---------- Text ----------

Greetings from the Laboratories of Cognitive Neuroscience!
Whether you have already taken part in our studies or have recently joined our growing participant database, I appreciate your interest in our research at Children's Hospital Boston.
This is a particularly exciting time for the laboratories; our talented researchers continue to explore a range of important "unsolved mysteries" about healthy infant and child development. For example, let's say you are a parent of a 3-year-old and a newborn. Given your 3-year-old's extensive experience looking at their new sibling (whether in jealousy or affection!), might she have developed a certain expertise for distinguishing infant faces that a 3-year-old who is an only child might not have? By working with infants, children, and adults, we aim to better understand how varying degrees of experience with "same-age" and "other-age" faces may impact brain development throughout one's lifetime.

---------- Record set ----------

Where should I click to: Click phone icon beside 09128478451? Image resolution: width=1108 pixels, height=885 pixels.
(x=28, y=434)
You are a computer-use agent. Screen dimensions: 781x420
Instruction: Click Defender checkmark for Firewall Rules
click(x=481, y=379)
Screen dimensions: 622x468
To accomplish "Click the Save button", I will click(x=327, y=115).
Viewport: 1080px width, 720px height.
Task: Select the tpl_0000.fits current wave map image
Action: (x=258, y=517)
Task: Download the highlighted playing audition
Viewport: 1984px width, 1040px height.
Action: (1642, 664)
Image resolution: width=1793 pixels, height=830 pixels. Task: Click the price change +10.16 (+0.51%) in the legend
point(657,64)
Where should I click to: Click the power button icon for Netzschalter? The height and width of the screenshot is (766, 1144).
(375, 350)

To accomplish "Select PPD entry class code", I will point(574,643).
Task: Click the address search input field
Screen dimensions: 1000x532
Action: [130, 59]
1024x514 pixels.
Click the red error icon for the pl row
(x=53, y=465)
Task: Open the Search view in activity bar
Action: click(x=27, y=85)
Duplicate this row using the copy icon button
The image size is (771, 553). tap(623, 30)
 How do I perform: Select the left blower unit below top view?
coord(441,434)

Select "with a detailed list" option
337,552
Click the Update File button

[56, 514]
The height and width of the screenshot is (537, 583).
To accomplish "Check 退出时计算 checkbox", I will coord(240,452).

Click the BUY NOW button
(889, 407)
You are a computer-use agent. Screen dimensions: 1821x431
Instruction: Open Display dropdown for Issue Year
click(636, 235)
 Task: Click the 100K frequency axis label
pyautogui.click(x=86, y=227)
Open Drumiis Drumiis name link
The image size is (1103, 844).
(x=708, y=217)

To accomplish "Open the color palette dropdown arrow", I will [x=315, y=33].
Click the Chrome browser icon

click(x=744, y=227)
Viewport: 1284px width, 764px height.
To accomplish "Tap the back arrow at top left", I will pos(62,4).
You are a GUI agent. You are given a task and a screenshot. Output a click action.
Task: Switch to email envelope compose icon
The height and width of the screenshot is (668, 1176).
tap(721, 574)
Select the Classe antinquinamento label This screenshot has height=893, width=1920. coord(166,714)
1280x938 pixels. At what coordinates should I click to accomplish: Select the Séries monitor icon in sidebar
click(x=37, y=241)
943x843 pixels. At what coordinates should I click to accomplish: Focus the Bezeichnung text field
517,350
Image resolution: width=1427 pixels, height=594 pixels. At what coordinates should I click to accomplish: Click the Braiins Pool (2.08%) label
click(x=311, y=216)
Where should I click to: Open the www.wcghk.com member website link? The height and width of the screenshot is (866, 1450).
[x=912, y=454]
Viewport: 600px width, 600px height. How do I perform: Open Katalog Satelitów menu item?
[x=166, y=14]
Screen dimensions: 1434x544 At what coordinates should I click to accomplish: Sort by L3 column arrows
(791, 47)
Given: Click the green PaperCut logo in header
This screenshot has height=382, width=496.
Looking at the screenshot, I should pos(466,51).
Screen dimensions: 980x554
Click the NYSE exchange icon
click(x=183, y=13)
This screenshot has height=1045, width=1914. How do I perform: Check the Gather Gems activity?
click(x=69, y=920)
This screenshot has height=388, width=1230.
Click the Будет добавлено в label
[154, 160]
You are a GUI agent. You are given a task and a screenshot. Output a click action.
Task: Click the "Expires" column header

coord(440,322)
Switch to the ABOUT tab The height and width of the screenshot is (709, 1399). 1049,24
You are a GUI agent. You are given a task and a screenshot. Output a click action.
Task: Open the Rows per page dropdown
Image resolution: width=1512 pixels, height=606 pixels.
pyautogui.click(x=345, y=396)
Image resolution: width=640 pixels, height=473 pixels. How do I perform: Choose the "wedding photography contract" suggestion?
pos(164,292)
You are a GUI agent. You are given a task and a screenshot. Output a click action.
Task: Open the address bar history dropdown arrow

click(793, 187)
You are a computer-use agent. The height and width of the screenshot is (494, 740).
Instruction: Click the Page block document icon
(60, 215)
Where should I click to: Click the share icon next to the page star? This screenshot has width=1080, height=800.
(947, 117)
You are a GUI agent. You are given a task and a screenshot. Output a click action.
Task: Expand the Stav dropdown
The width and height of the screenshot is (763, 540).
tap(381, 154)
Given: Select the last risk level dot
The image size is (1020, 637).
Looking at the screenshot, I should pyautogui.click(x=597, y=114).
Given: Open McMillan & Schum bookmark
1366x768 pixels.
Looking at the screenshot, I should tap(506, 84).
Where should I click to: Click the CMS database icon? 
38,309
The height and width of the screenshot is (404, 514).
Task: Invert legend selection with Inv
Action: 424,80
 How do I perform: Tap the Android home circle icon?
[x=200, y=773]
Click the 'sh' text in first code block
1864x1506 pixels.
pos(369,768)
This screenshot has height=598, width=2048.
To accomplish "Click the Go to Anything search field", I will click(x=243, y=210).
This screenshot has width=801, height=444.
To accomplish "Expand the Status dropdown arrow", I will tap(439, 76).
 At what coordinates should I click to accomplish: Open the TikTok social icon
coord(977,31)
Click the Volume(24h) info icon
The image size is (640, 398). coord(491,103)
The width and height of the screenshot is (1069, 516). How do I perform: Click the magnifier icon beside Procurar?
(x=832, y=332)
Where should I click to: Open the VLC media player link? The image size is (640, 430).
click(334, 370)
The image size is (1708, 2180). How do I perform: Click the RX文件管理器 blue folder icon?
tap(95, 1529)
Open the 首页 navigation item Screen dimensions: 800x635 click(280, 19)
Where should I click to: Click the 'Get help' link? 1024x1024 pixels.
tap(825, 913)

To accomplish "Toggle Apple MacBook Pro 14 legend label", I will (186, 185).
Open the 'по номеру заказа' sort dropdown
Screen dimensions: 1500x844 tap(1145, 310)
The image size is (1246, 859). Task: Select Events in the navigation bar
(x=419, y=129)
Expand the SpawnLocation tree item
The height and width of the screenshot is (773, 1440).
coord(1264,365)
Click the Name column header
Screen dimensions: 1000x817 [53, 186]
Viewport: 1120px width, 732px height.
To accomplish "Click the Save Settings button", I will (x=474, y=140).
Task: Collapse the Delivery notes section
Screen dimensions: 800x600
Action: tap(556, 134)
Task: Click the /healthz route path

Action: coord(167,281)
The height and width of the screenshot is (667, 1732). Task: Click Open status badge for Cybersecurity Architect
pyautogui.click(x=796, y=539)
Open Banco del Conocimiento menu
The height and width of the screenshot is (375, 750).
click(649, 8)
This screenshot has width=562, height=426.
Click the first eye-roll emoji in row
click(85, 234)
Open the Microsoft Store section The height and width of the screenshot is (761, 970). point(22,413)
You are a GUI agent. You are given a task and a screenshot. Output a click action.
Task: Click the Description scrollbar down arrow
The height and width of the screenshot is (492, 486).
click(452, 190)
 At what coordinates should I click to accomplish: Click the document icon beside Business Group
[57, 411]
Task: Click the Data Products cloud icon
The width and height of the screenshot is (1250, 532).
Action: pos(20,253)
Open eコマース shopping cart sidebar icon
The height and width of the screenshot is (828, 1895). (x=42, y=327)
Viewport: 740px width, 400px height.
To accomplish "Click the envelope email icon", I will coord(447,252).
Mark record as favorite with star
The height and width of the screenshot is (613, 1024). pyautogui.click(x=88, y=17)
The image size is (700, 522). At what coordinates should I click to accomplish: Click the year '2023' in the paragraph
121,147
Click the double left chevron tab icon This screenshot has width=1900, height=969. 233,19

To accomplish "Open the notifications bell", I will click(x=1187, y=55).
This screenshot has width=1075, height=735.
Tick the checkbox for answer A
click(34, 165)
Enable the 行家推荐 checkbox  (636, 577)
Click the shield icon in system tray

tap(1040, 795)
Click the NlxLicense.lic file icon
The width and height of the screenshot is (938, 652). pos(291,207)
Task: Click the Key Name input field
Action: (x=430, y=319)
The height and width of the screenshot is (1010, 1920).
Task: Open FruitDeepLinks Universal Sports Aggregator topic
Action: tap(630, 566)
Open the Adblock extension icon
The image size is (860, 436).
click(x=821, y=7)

----------

**Exercise tasks**
1. At which hospital does the laboratories' greeting say the research takes place?
2. Extract from the laboratories' greeting the passage starting with "Whether you have" and going on through "Children's Hospital Boston.".
3. Extend the laboratories' greeting past its final sentence.
The rows can be set aside.

**Responses by task**
1. At Children's Hospital Boston.

2.
Whether you have already taken part in our studies or have recently joined our growing participant database, I appreciate your interest in our research at Children's Hospital Boston.

3.
Collaborating with child development experts from across Boston and around the world, our researchers are also engaged in studies focused on populations of children at risk for certain neurocognitive impairments. In Romania, we have helped to initiate the Bucharest Early Intervention Project; our ongoing work has demonstrated how the placement of children from orphanages into foster homes benefits their behavioral, social, and cognitive development. And here in Massachusetts, we are working with local families to identify potential early neurobehavioral markers of Autism Spectrum Disorders which might appear during infancy.
I am excited about our continued research in the realm of child development, and I invite you to explore our website or contact our research team directly to learn more about the nature of our studies. Thank you again for your interest in the Laboratories of Cognitive Neuroscience, and I look forward to meeting you at a study session in the near future.
Warm wishes,
Charles A. Nelson III, PhD.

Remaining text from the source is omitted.